Afghanistan

Anthony Cordesman recently published a commentary on the current state of affairs in Afghanistan. Comments on the commentary were then made by Abu Muqawama, Max Boot, and Michael Cohen. Let me add my own two cents.

First, he questions the strategic reasons for the war:  “The US has no enduring reason to maintain a strategic presence in Afghanistan or Central Asia. It has far more important strategic priorities in virtually every other part of the world….” Then, he gives us one: “The key reasons for the war remain Al Qa’ida and the threat of a sanctuary and base for international terrorism, and the fact the conflict now involves Pakistan’s future stability.” OK, two, actually, three. All are likely to be wrong.

Let’s look at AQ and international terrorism. These can be seen as two different concepts. AQ is a coordinator, an inspirer, a financier — one might even say venture capitalist. It doesn’t need Afghanistan as a sanctuary. It has places all over the world it can go to. What it needs is a secure communications system, and access to large amounts of funding that it can funnel to the people it inspires. Most of that requires the services of a modern economy (although the Moslem informal banking system is apparently a help). It doesn’t particularly need training camps, if what it is doing is indoctrinating a few people and showing them how to take over airplanes. The best agency to defend against AQ right now is probably the Treasury Department, followed by the FBI, and FBI liason officers at the US embassies.

The groups clumped under the title international terrorism appear to be mostly involved in training foot soldiers and NCOs and exporting their skills to insurgencies in other Moslem countries. They require camps where people can run around, shooting AK-47s, but they are not a major threat to the US, except where we are on their soil. Most of the output of these camps appears to be going to AF and PK, not to NY.

The stability of PK wasn’t an issue until we started pressuring them to push forces into the tribal areas of the NW frontier. If the PK government were to stop, to go back to ruling this region through benign neglect, the single most potent reason for a destabilizing insurgency would disappear.

We solve the international terrorist problem, and possibly much of the AQ problem as well, by removing the source of their recruiting appeal. We leave AF to the Afghans. We reduce pressure on the PK government to stir up the tribes on the NW Frontier. We continue our pullout from Iraq. We change our Middle East policy to be overtly more even-handed between Israel and the Palestinians, instead of being knee-jerk supporters of whatever policy the hopelessly fragmented Israeli government comes up with this week.

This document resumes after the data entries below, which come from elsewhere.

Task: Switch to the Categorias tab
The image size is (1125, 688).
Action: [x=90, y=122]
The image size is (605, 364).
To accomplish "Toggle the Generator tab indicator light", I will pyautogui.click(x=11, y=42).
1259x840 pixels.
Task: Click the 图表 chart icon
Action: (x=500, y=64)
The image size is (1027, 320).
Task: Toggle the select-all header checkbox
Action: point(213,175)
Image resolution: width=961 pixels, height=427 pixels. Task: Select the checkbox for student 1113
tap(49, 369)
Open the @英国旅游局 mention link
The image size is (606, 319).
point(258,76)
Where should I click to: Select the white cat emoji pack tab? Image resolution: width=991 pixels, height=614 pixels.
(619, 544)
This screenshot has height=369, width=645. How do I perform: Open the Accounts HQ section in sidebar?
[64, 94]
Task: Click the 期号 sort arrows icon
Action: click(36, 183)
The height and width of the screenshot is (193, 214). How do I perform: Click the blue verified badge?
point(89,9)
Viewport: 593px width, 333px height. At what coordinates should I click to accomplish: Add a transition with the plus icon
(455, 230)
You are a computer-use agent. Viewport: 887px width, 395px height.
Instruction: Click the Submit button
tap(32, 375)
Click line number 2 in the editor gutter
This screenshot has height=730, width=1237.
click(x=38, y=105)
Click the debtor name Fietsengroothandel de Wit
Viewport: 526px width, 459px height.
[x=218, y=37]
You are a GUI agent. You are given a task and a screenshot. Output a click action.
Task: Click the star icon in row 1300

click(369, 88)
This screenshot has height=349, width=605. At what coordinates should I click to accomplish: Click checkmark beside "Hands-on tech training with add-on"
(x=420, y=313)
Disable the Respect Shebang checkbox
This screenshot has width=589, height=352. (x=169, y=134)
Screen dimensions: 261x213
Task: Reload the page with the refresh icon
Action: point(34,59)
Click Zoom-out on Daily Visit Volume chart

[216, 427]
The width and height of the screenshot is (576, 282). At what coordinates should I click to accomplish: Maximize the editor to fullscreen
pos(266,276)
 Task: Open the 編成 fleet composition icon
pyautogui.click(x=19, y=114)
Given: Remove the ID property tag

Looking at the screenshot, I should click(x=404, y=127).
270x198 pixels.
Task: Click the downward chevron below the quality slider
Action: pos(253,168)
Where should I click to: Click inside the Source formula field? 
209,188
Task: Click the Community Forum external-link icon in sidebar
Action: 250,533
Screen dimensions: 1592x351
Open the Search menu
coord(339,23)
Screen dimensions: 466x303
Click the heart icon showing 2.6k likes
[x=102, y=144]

The second thing that Cordesman questions is whether or  not the war in AF is “winnable.” He thinks it is, but not with the original goals. He thinks we can achieve a “good enough” solution to make it seem like we have won. This is a far cry from what we wanted. It’s still probably unachievable. One commentator was quoted as saying that you had to spend a year on the ground in AF to be qualified to make any kind of statement about the country. I haven’t done that. Neither have our policy makers nor most of those who advise them. Even the reduced goals that Cordesman has espoused seem to have little to do with the overt strategic reasons he gave above. Here’s a not-very-insightful list of what I think the spectrum of post-US AF possibilities looks like.

1. A return to the Taliban

2. A stable government, with insurgent participation,  probably not pro-US, but not necessarily anti-. By stable government I mean that they have, you know, a flag and a head of state, and some way of guaranteeing the safety of embassies. I don’t necessarily mean that the government’s writ runs beyond rifle shot of a paved road.

3. A pro-US government, capable of defeating the insurgents over the long haul

4. A western-style democracy

The last is not achievable in our lifetimes. The third one will require a decade of US military presence and casualties, with all the domestic angst and international terrorist recruiting fodder and PK instability that implies. The first two are the most likely results of the US ending its presence in AF in a timely fashion.  I have no idea which is more likely. My position is that any of these, once achieved, solves most of the problems and answers most of our current reasons for being in AF. The question is, which can be arrived at with the least expenditure of lives and treasure. I’d say that getting us out faster is better.